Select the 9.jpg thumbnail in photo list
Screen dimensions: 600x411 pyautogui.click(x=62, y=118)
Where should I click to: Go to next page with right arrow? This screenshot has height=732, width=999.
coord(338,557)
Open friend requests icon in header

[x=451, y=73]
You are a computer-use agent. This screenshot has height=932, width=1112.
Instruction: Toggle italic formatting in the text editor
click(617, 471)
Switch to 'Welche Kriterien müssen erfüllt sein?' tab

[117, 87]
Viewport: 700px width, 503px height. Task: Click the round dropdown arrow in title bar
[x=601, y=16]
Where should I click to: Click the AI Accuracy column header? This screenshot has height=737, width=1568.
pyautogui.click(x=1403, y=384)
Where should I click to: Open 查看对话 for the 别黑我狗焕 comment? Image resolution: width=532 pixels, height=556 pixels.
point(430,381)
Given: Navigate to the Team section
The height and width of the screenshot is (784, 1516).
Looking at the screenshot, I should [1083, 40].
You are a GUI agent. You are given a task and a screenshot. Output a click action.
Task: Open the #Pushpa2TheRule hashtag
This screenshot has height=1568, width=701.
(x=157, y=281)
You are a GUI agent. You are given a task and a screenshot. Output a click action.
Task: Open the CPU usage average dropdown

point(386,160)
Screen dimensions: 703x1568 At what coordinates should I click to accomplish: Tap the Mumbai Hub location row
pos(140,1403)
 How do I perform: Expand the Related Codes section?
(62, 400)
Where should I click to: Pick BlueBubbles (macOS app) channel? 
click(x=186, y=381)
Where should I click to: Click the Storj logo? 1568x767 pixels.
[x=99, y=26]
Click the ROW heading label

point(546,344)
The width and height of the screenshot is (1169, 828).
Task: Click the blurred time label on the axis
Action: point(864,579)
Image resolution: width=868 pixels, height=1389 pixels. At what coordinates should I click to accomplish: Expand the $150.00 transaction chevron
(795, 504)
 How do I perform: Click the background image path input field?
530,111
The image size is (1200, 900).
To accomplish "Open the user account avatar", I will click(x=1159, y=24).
════
◆ **ASSIGNMENT**
All of the records above are to be returned exactly as they stand.

◆ **RESULT OF THIS EXERCISE**
Select the 9.jpg thumbnail in photo list
Screen dimensions: 600x411 pyautogui.click(x=62, y=118)
Where should I click to: Go to next page with right arrow? This screenshot has height=732, width=999.
coord(338,557)
Open friend requests icon in header

[x=451, y=73]
You are a computer-use agent. This screenshot has height=932, width=1112.
Instruction: Toggle italic formatting in the text editor
click(617, 471)
Switch to 'Welche Kriterien müssen erfüllt sein?' tab

[117, 87]
Viewport: 700px width, 503px height. Task: Click the round dropdown arrow in title bar
[x=601, y=16]
Where should I click to: Click the AI Accuracy column header? This screenshot has height=737, width=1568.
pyautogui.click(x=1403, y=384)
Where should I click to: Open 查看对话 for the 别黑我狗焕 comment? Image resolution: width=532 pixels, height=556 pixels.
point(430,381)
Given: Navigate to the Team section
The height and width of the screenshot is (784, 1516).
Looking at the screenshot, I should [1083, 40].
You are a GUI agent. You are given a task and a screenshot. Output a click action.
Task: Open the #Pushpa2TheRule hashtag
This screenshot has height=1568, width=701.
(x=157, y=281)
You are a GUI agent. You are given a task and a screenshot. Output a click action.
Task: Open the CPU usage average dropdown

point(386,160)
Screen dimensions: 703x1568 At what coordinates should I click to accomplish: Tap the Mumbai Hub location row
pos(140,1403)
 How do I perform: Expand the Related Codes section?
(62, 400)
Where should I click to: Pick BlueBubbles (macOS app) channel? 
click(x=186, y=381)
Where should I click to: Click the Storj logo? 1568x767 pixels.
[x=99, y=26]
Click the ROW heading label

point(546,344)
The width and height of the screenshot is (1169, 828).
Task: Click the blurred time label on the axis
Action: point(864,579)
Image resolution: width=868 pixels, height=1389 pixels. At what coordinates should I click to accomplish: Expand the $150.00 transaction chevron
(795, 504)
 How do I perform: Click the background image path input field?
530,111
The image size is (1200, 900).
To accomplish "Open the user account avatar", I will click(x=1159, y=24).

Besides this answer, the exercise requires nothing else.